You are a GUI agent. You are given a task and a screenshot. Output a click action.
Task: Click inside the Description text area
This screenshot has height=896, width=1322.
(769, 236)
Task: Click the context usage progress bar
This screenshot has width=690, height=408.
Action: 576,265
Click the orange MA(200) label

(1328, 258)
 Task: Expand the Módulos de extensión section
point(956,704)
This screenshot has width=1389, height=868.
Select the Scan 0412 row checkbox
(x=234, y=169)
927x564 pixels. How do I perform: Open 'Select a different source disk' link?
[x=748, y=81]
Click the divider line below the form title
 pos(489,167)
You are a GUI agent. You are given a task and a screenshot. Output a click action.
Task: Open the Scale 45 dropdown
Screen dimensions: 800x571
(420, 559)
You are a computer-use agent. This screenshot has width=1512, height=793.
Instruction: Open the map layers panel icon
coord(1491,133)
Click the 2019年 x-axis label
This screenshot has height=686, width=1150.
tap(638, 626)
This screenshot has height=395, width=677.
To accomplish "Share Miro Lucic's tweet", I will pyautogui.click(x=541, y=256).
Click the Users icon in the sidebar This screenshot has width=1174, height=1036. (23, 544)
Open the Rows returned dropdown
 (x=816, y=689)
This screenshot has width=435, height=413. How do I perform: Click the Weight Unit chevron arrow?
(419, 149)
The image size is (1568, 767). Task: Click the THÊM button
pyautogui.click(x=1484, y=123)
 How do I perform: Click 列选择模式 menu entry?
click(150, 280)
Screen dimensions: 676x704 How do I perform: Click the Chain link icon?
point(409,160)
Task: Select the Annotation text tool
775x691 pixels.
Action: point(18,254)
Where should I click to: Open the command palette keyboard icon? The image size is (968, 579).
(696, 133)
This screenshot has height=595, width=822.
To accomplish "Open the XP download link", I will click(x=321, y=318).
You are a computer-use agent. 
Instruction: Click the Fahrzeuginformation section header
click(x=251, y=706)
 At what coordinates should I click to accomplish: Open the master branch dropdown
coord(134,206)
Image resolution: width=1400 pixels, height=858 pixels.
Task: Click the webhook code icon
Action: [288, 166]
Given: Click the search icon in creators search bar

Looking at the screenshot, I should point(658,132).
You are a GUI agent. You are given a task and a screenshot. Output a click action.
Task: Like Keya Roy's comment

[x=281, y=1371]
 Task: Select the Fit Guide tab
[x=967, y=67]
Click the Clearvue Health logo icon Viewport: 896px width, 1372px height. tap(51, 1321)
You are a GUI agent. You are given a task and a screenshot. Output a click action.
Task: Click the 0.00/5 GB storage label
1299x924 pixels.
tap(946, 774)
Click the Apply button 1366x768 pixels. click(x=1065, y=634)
##########
TASK GOAL. Each line of the data above that contains the string "will" should be counted; give only the total.

OUTPUT OF THE EXERCISE. 2